General characteristics
- Type: Java-class frigate
- Tonnage: 3,954 short tons (3,530 long tons)
- Length: lbp: 312 feet 6 inches (95.25 m); oa: 336 feet 6 inches (102.57 m);
- Beam: 46 feet (14 m)
- Draft: 21 feet 5 inches (6.53 m)
- Propulsion: 6 × boilers; 2 × engines; 1 × propeller; Sails;
- Speed: 13 knots (24 km/h; 15 mph)
- Complement: 325
- Armament: 16-18 × 9 in (230 mm) Dahlgren guns ; 2 × 100 lb (45 kg) Parrott rifles; 1 × 60 lb (27 kg) rifle;

= USS Piscataqua (1866) =

US Navy sloop

USS Piscataqua was a Java-class sloop of the United States Navy. She was laid down by the Union Navy during the American Civil War to deter British intervention in 1864, although timber shortages delayed progress. The sloop was launched in 1866 and commissioned the next year. Between 1867 and 1870, she operated as the flagship of the Asiatic Squadron. She was renamed Delaware as part of a fleet-wide renaming effort in 1869 and returned to the United States the next year.
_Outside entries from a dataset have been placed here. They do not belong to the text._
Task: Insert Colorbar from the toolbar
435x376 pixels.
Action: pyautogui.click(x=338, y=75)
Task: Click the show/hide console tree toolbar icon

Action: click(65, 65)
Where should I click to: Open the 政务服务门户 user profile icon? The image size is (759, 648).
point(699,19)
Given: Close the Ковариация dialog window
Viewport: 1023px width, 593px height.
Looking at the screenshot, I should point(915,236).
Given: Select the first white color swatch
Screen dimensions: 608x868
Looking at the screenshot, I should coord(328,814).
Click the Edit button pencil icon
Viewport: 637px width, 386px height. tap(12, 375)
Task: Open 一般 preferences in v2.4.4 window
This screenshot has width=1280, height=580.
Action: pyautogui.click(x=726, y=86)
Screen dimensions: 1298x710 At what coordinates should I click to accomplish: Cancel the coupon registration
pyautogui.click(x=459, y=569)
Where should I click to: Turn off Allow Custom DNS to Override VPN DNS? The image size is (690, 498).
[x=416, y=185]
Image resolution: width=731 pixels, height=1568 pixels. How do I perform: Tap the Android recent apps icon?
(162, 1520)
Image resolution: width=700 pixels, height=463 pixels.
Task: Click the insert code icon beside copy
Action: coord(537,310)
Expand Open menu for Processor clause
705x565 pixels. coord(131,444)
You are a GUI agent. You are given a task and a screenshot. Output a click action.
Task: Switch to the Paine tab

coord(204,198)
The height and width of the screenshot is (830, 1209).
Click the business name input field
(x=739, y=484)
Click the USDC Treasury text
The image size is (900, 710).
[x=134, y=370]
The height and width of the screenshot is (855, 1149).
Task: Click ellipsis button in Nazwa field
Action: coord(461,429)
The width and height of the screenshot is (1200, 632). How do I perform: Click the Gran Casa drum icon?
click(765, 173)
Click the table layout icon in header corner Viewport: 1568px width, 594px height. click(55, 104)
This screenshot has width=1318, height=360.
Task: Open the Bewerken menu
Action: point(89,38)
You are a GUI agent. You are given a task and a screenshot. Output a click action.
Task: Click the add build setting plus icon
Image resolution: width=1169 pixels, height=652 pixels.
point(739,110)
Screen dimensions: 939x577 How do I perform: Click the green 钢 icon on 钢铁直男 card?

Her hull was found to be rotted due to usage of poor quality timber in her construction, and the ship was decommissioned. The ship was laid up and sank at her moorings in 1876 before she was sold off for scrap a year later.

==Development==
During the American Civil War, the Confederate States used British-built privateers to hamper Union trade instead of directly challenging the Union Navy. One such privateer, CSS Alabama, was responsible for destroying 65 merchant vessels. The disruption of Union trade routes drove up domestic prices, damaged the economy, and forced the reassignment of ships from blockade duties against the South. The United States feared that the United Kingdom would directly intervene to support the Confederacy—a scenario that would have left the Union Navy outmatched by the Royal Navy. In response, the Union Navy began planning for a possible war. While the American fleet could not match the British in conventional battles, the plan called for employing tactics similar to those used by the Confederacy: commerce raiding. By using cruisers to launch hit-and-run attacks on British ports and merchant shipping, the Union hoped to make a war too costly for Britain to justify, ultimately forcing it back into neutrality.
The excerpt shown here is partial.